The poet Burns was well furnished with one of these necessary adjuncts to a lion's suite, in his friend Nicol, a personage who, after sundry vicissitudes in life, had managed to secure for himself the outwardly respectable post of a teacher in the High School. The chances of tavern life had brought the two together, and flattery, no doubt sincere if fulsome, on the one side, and on the other that necessity to be admired and followed which is the curse of the poetic temperament, sealed their friendship. Yet it is difficult to imagine how Burns, with whom men of a far higher stamp than Nicol, would still gladly have associated, could content himself with the society of one so palpably inferior to himself in all ways. Nicol was a coarse, blustering, unwashen brute, with a violent and jealous temper that the partial poet chose euphuistically to dub 'a confounded strong in-knee'd sort of a soul.' He had, on more than one occasion, ruined the Bard's chances of favour in high quarters, by his ill-bred intrusions and unmannered insolence. He was not a comfortable kind of jackal at all, and yet Burns stuck to him, actuated, no doubt, partly by the kind of sturdy loyalty of which he was capable towards the humble friends of his own sex, and partly by obstinacy. The man hindered him at every turn, but there was no doubting his devotion. And then, he was that kind of coarse instrument which a man is not afraid to use to the most doubtful ends. And the poet, it is likely, had uses only too many for such a tool.

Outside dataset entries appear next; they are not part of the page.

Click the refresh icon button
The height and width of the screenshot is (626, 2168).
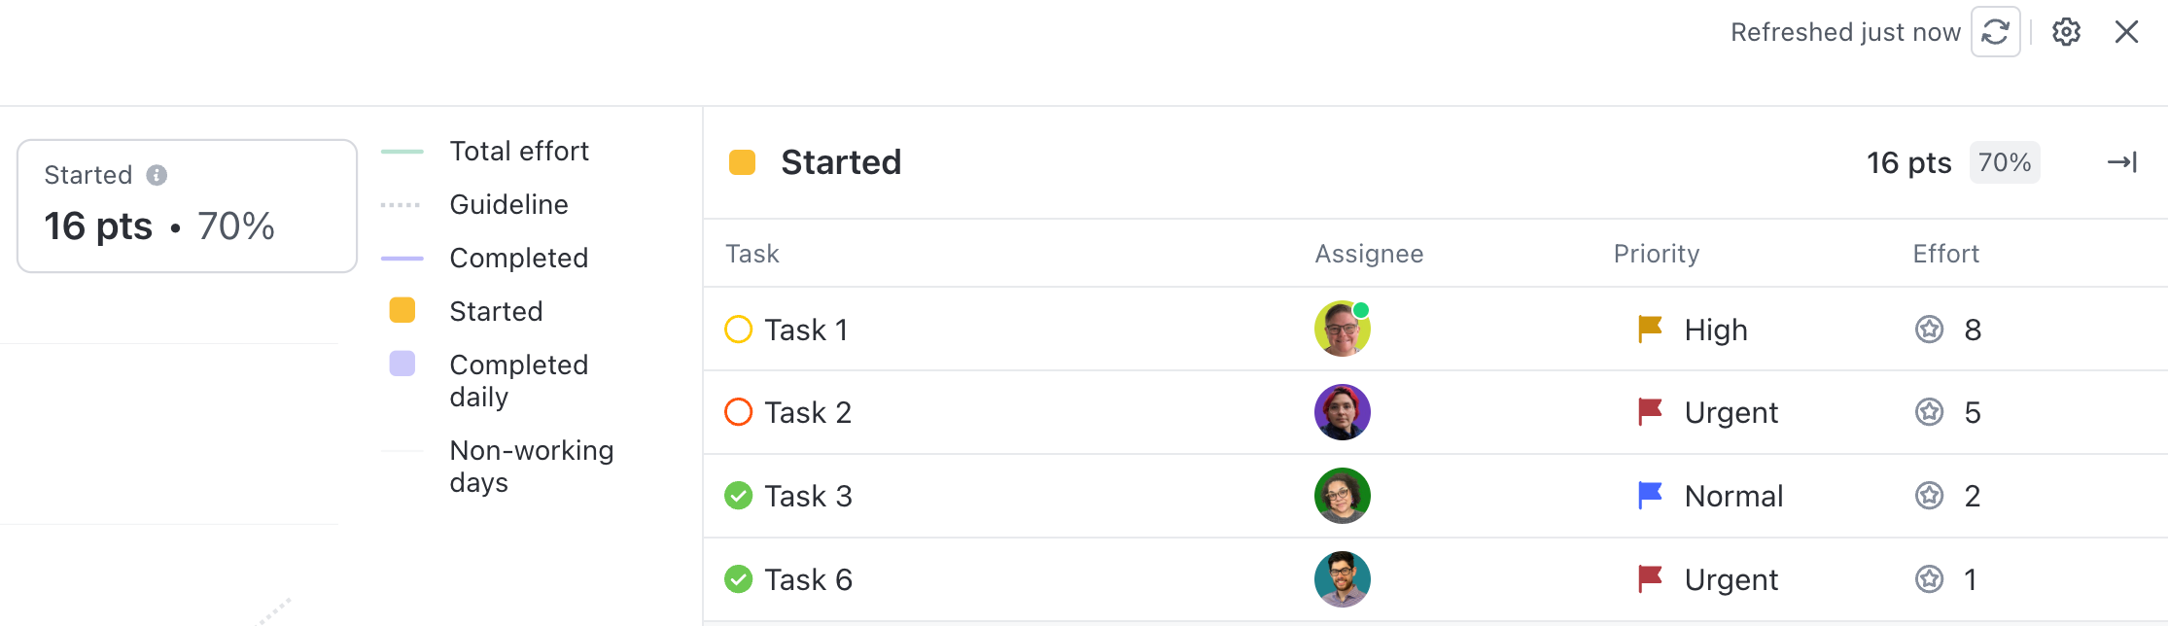click(1995, 32)
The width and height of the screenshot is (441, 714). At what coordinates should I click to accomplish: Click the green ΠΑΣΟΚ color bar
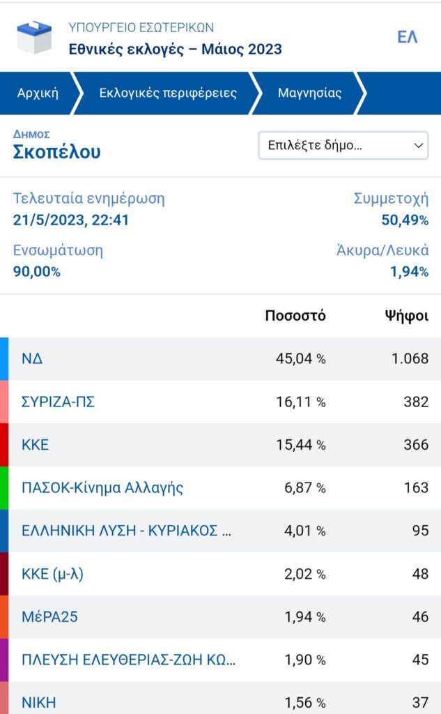[4, 487]
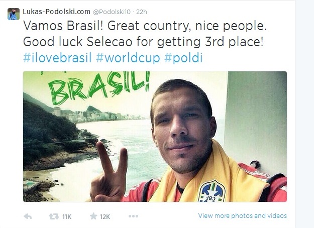
Task: Click the 12K favorites count
Action: [105, 216]
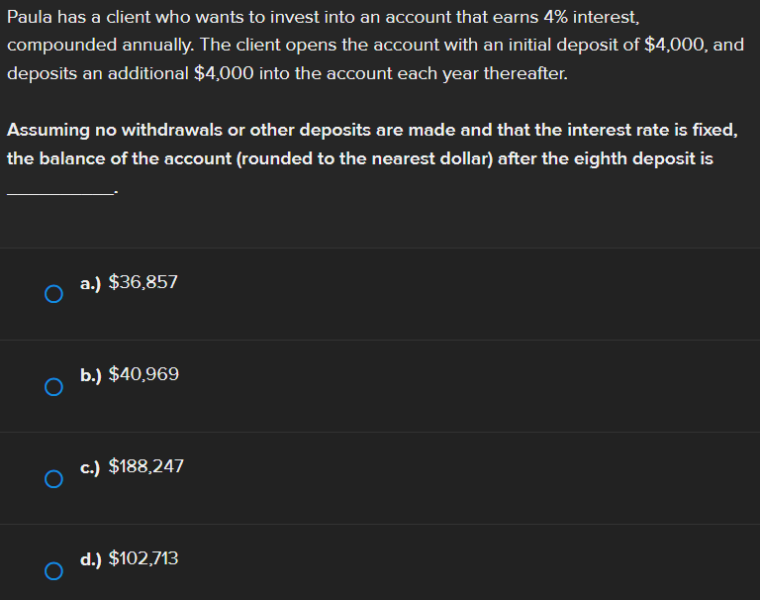Click the "a.)" option letter label
Image resolution: width=760 pixels, height=600 pixels.
click(91, 283)
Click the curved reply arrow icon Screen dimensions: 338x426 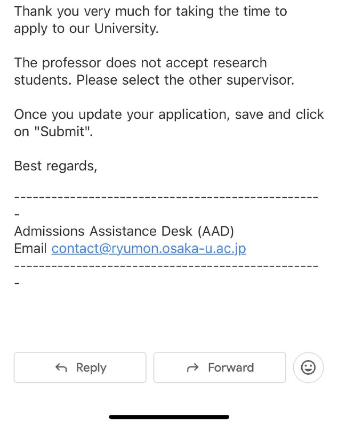click(61, 368)
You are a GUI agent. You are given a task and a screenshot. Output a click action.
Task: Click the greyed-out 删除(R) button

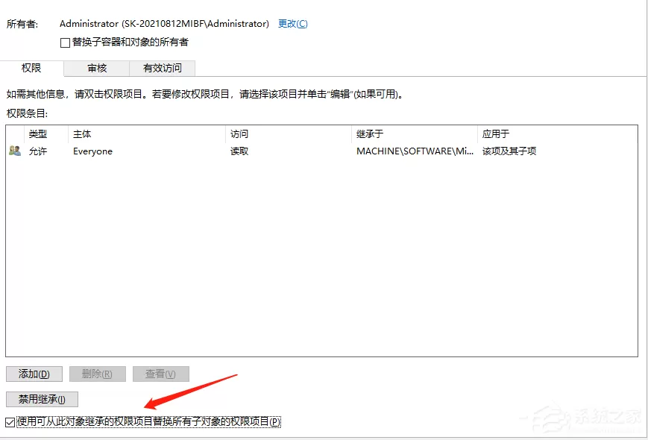click(98, 374)
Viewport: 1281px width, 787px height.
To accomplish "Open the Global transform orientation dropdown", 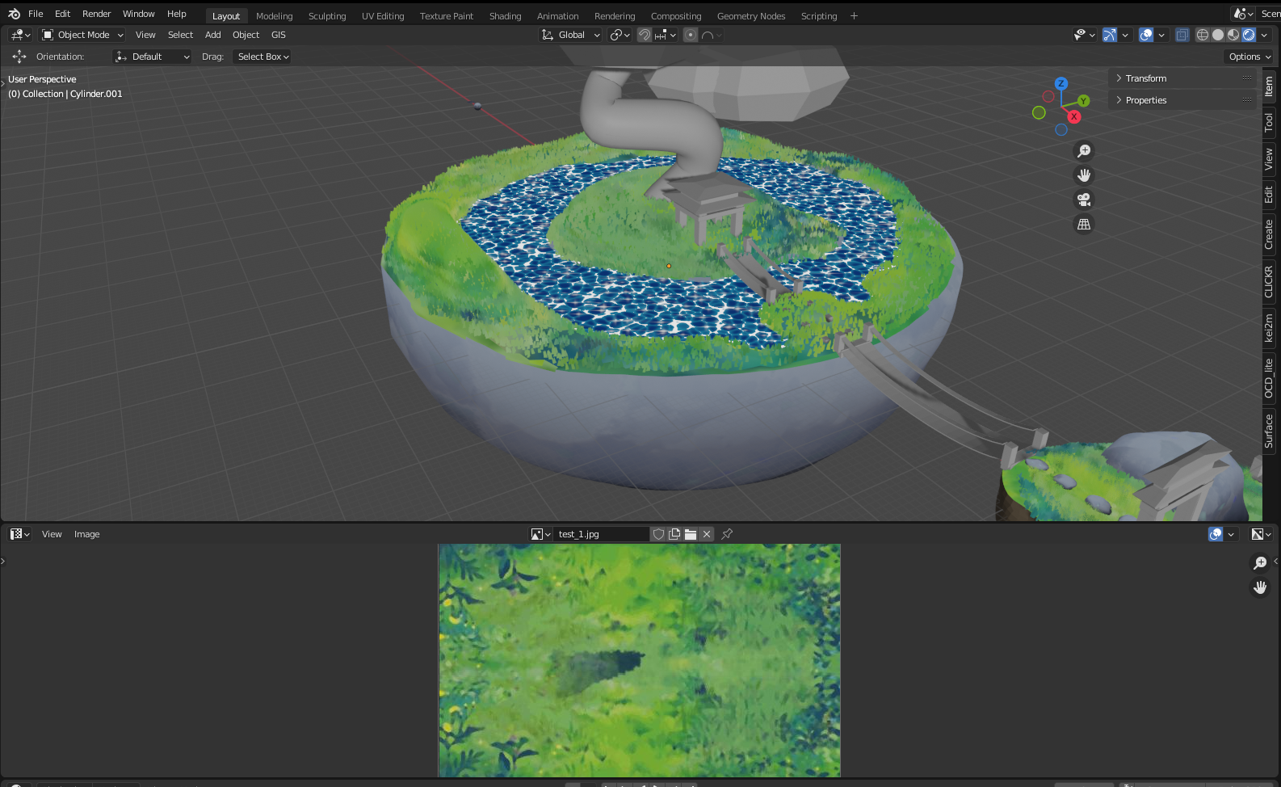I will [571, 35].
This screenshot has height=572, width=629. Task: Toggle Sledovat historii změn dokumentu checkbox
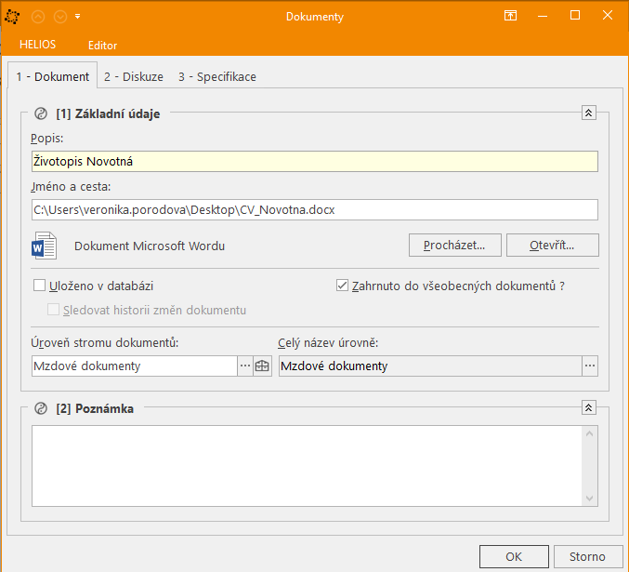tap(55, 310)
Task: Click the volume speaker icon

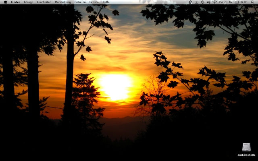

Nicol, during these weeks of which we write, had been having a hard time of it. To be jackal to a lion-poet, with an injured knee-pan and inflamed passions, is no sinecure. Not for weeks had the unfortunate man had a moment to be called his own. When he was not carrying messages or delivering letters—waiting for answers, or receiving them at the door—he was listening to the anathemas of the afflicted poet, who, maddened by confinement, spent his time in cursing fate, and in the writing of those letters which he pestered his adherent, in season and out of season, to carry for him. The inclement weather which had now set in, added very much to Nicol's hardships. On a certain morning, with the snowdrifts piled high against the doors, he struggled forth to see his friend, but armed with a grim resolution that, on such a day, he would do no more.
He found the poet, with his injured leg upon a stool, scribbling for dear life. The dingy, ill-kept room was close, with a closeness strongly flavoured with last night's potations. The Bard, as he wrote to his Clarinda, was 'pretty hearty, after a bowl busily plyed last night from dinner-time to bed-time.' He folded and fastened this precious missive as Nicol entered.